(Task data begins)

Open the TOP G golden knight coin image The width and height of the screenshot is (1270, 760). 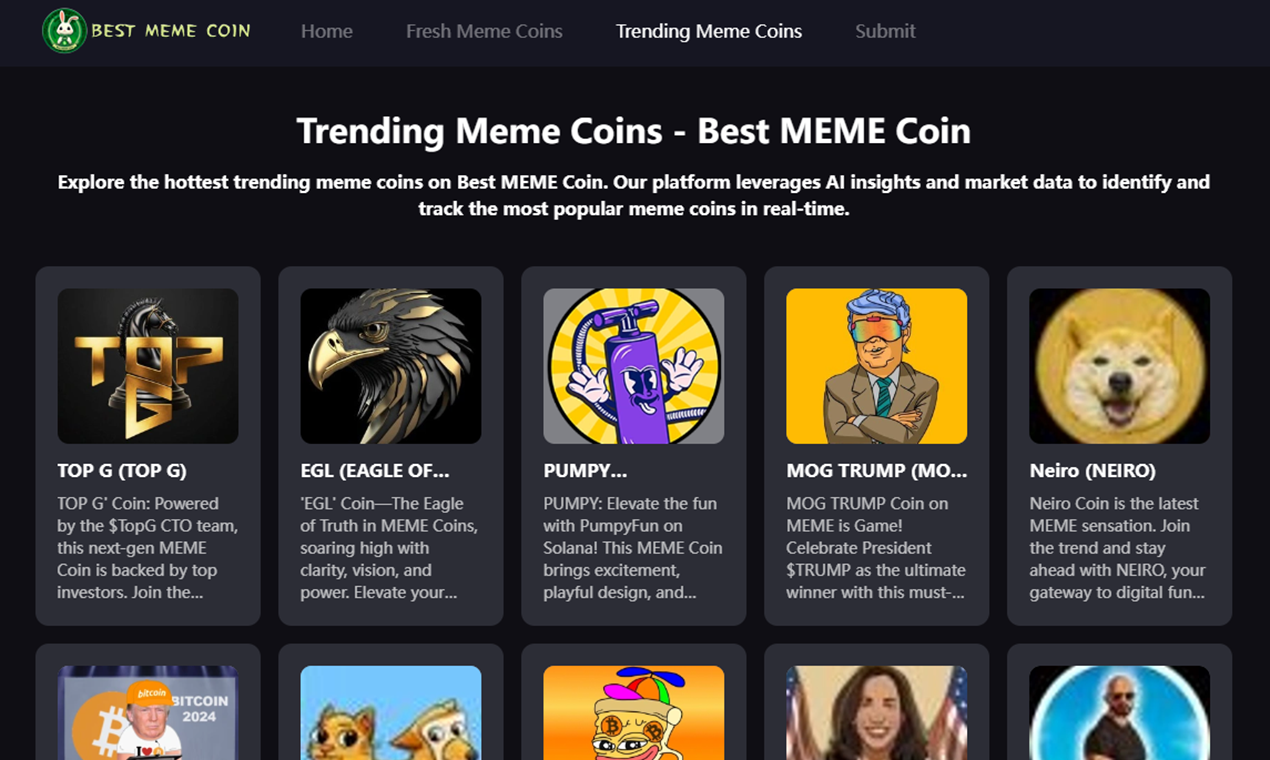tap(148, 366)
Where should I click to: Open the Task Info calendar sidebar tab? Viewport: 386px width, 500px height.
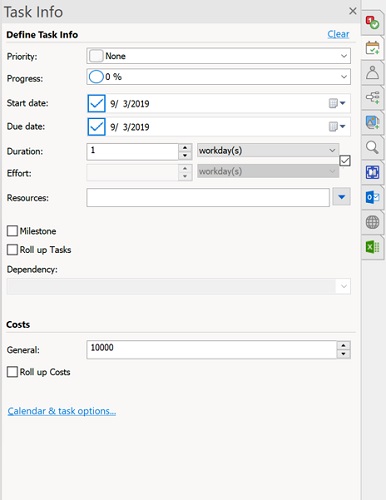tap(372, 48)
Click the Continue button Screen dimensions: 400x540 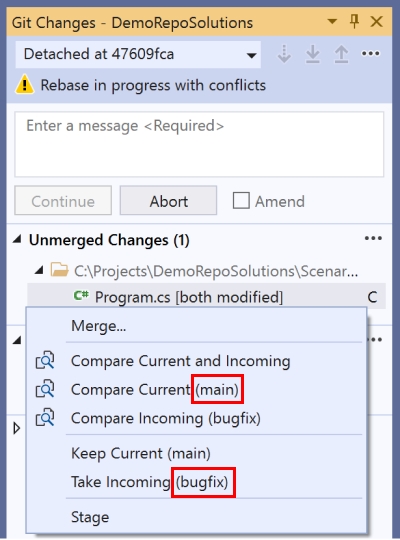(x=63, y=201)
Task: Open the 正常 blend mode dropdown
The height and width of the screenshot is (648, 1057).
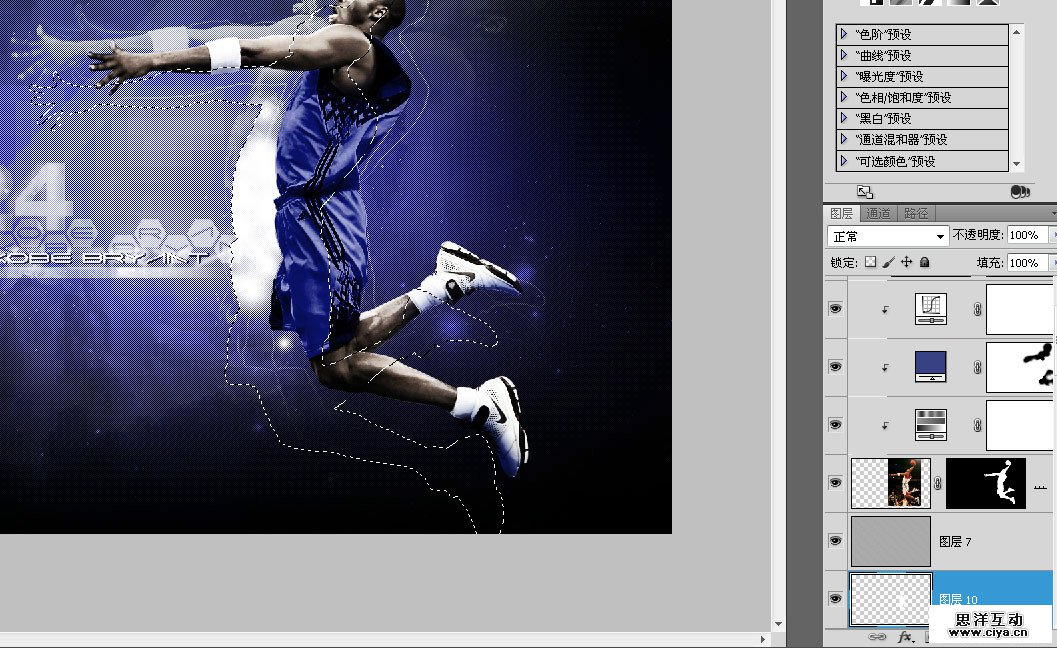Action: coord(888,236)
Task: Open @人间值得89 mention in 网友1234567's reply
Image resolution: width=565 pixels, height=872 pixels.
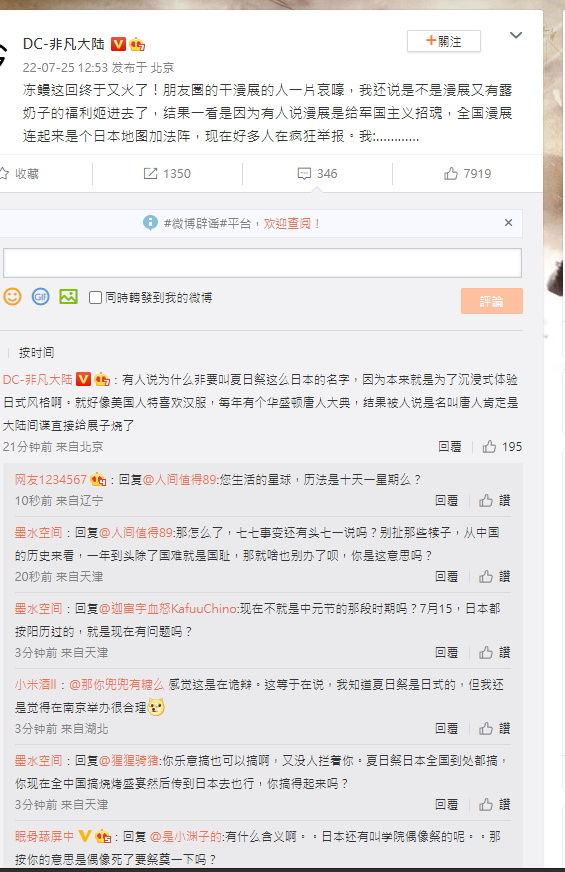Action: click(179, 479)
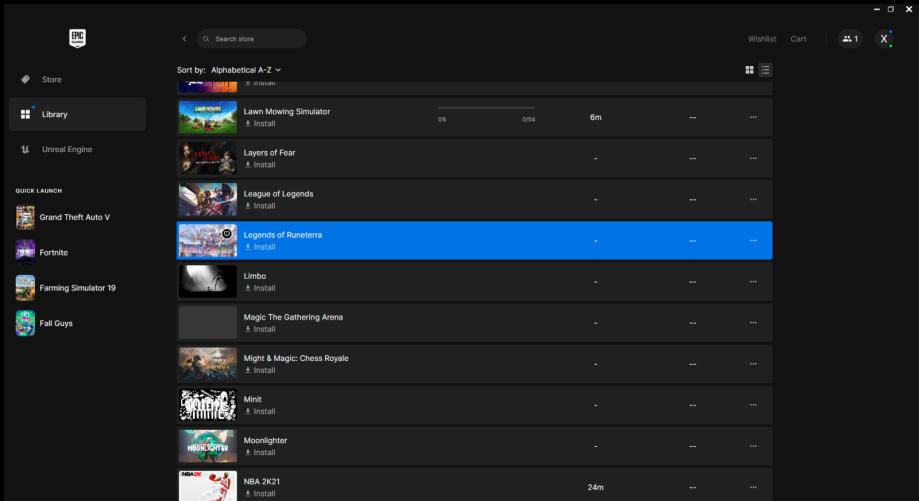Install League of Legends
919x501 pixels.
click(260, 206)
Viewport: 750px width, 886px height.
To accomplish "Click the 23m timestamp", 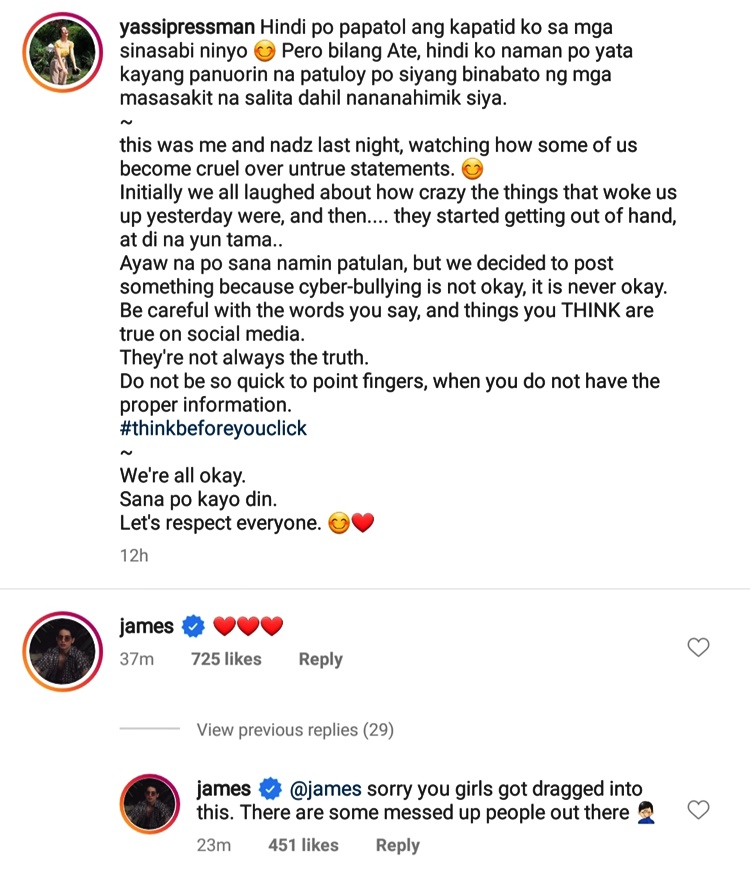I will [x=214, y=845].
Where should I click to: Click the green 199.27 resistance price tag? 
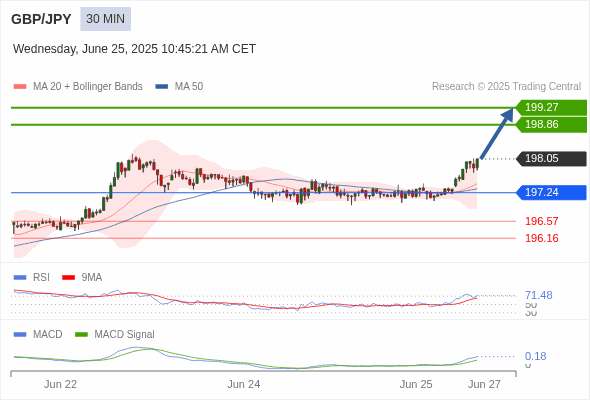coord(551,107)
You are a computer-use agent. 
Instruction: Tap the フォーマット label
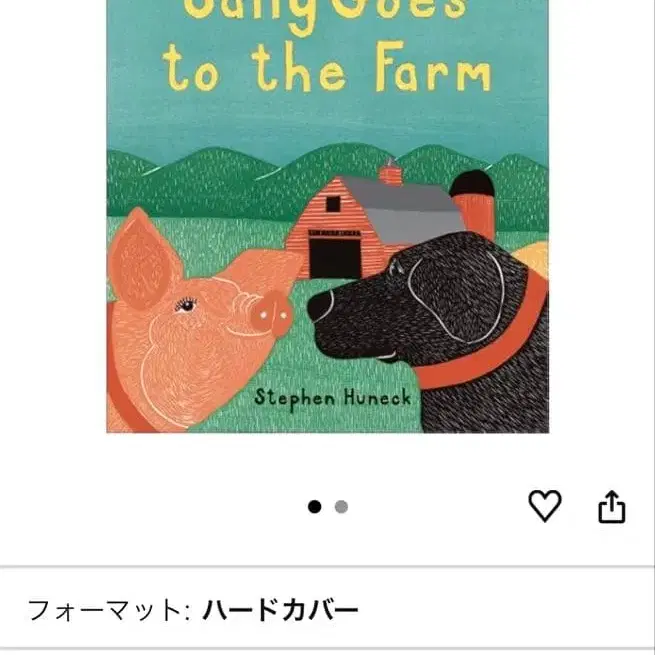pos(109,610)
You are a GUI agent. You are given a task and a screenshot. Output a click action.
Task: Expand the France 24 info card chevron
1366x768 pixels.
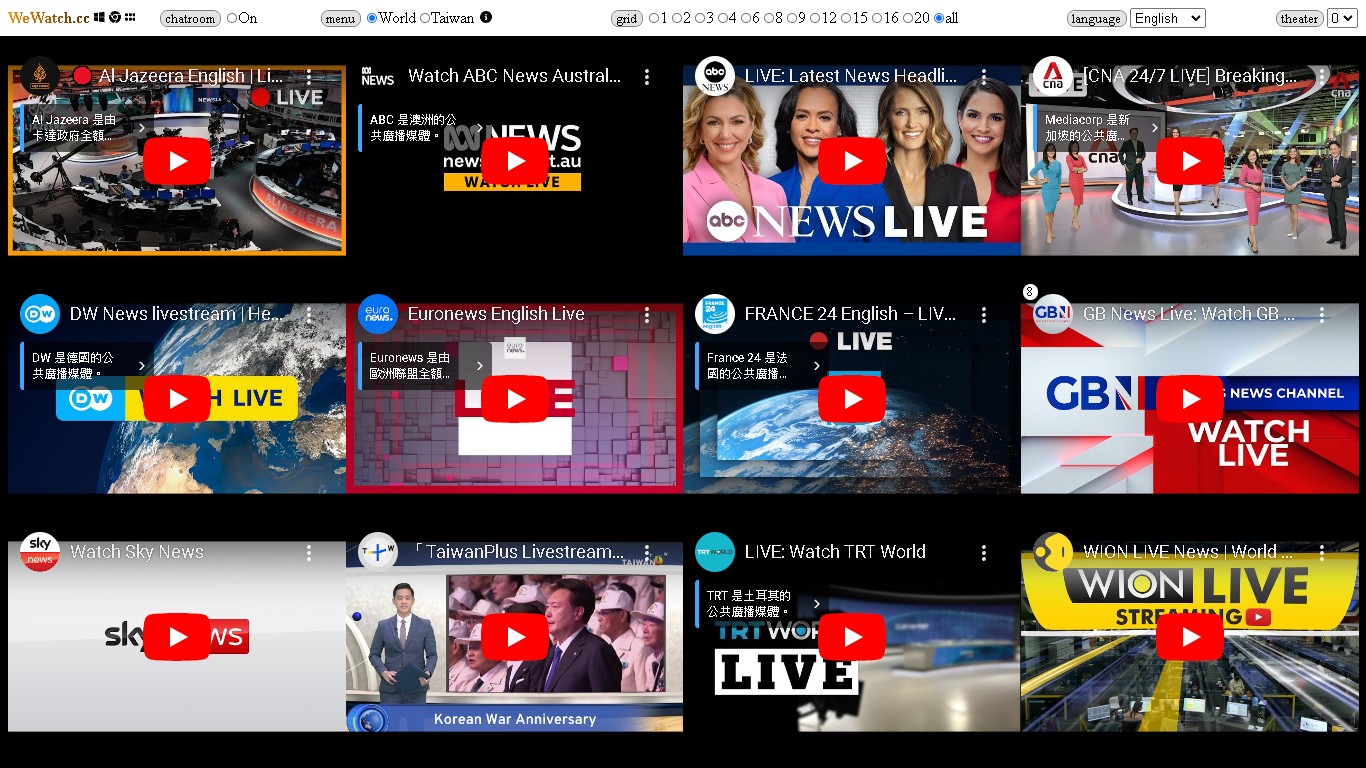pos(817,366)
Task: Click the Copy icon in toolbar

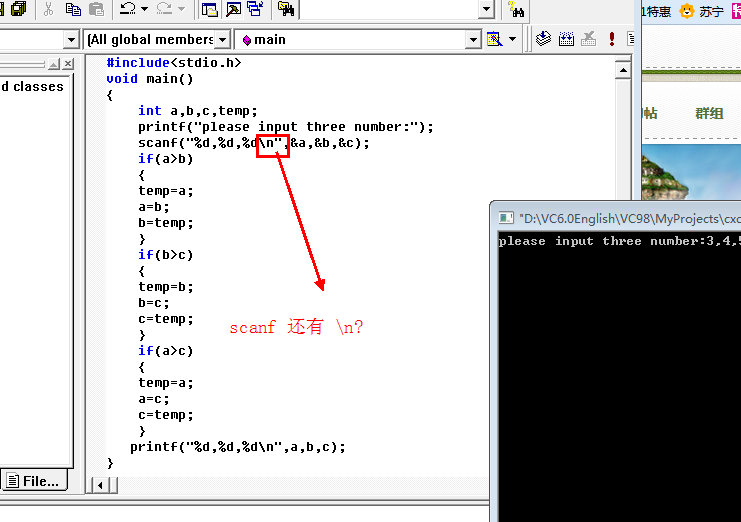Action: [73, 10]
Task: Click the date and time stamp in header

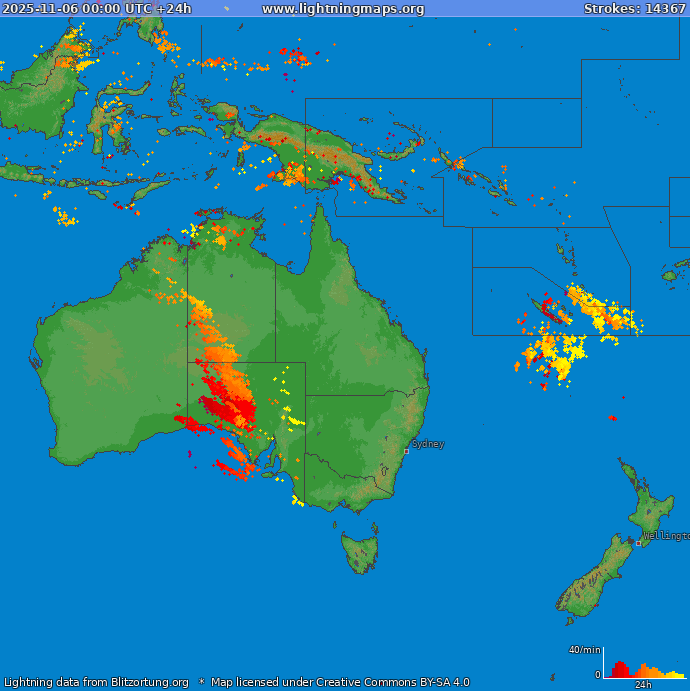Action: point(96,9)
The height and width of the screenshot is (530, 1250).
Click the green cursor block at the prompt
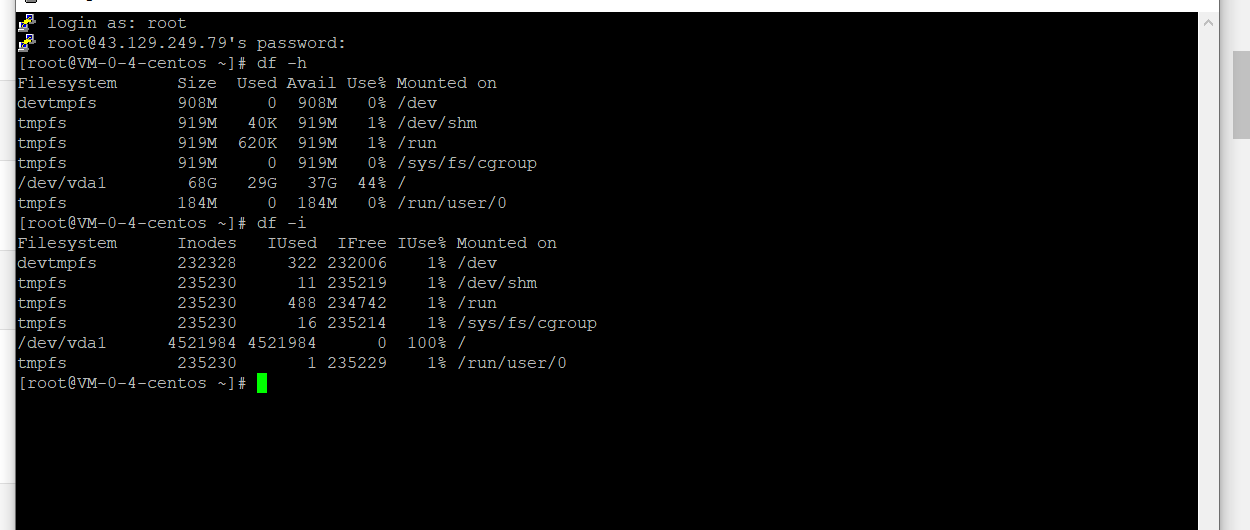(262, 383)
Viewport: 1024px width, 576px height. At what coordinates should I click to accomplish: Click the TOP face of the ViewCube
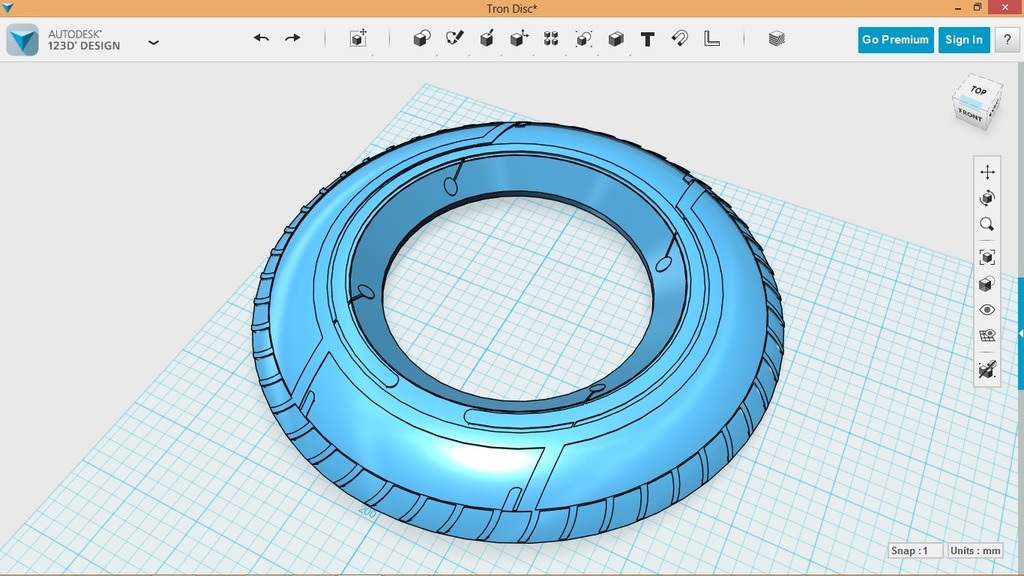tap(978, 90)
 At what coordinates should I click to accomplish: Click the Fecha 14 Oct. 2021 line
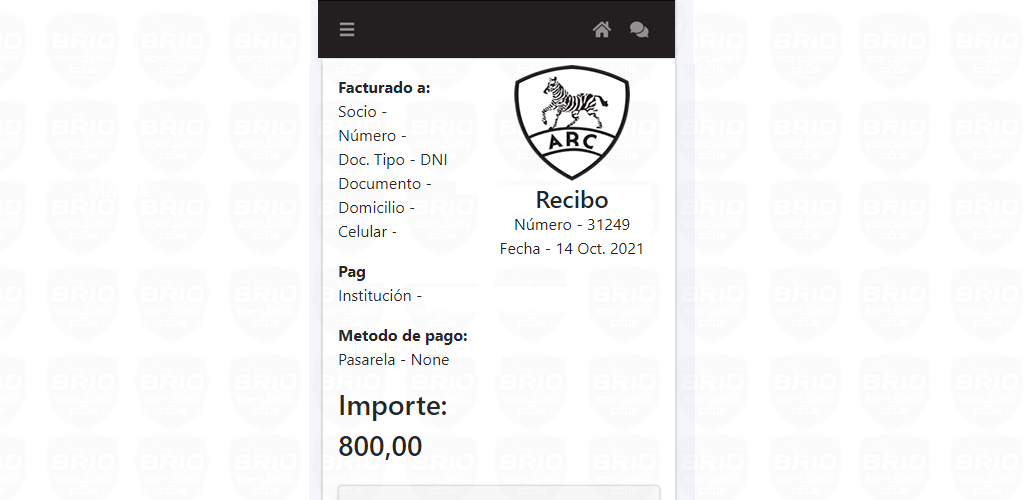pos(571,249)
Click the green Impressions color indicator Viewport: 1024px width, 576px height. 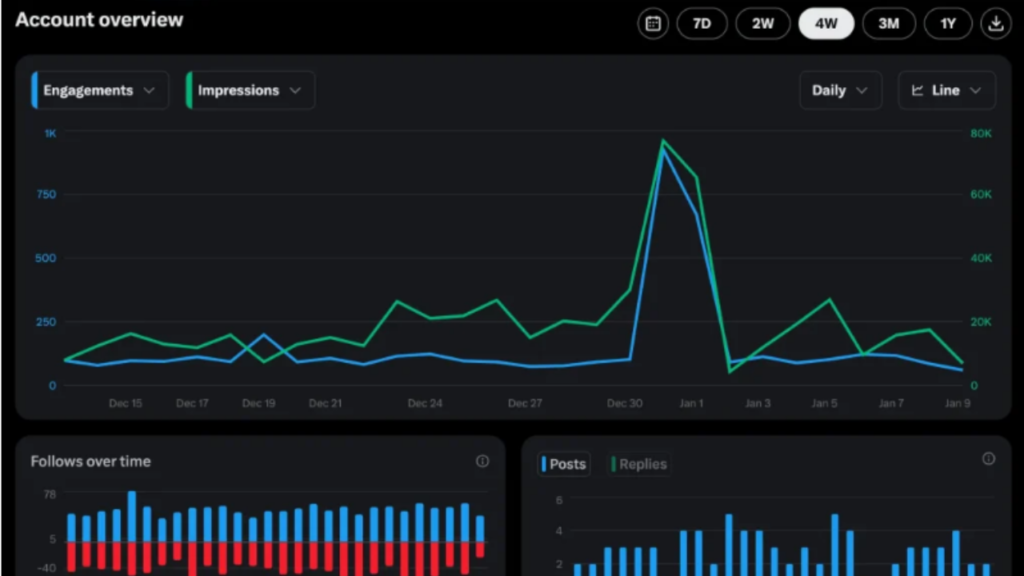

(Task data ends)

◆ **Brief**
Each line of the data that includes "agent" counts once; say how many there are, giving nothing but the number.

◆ **Response**
2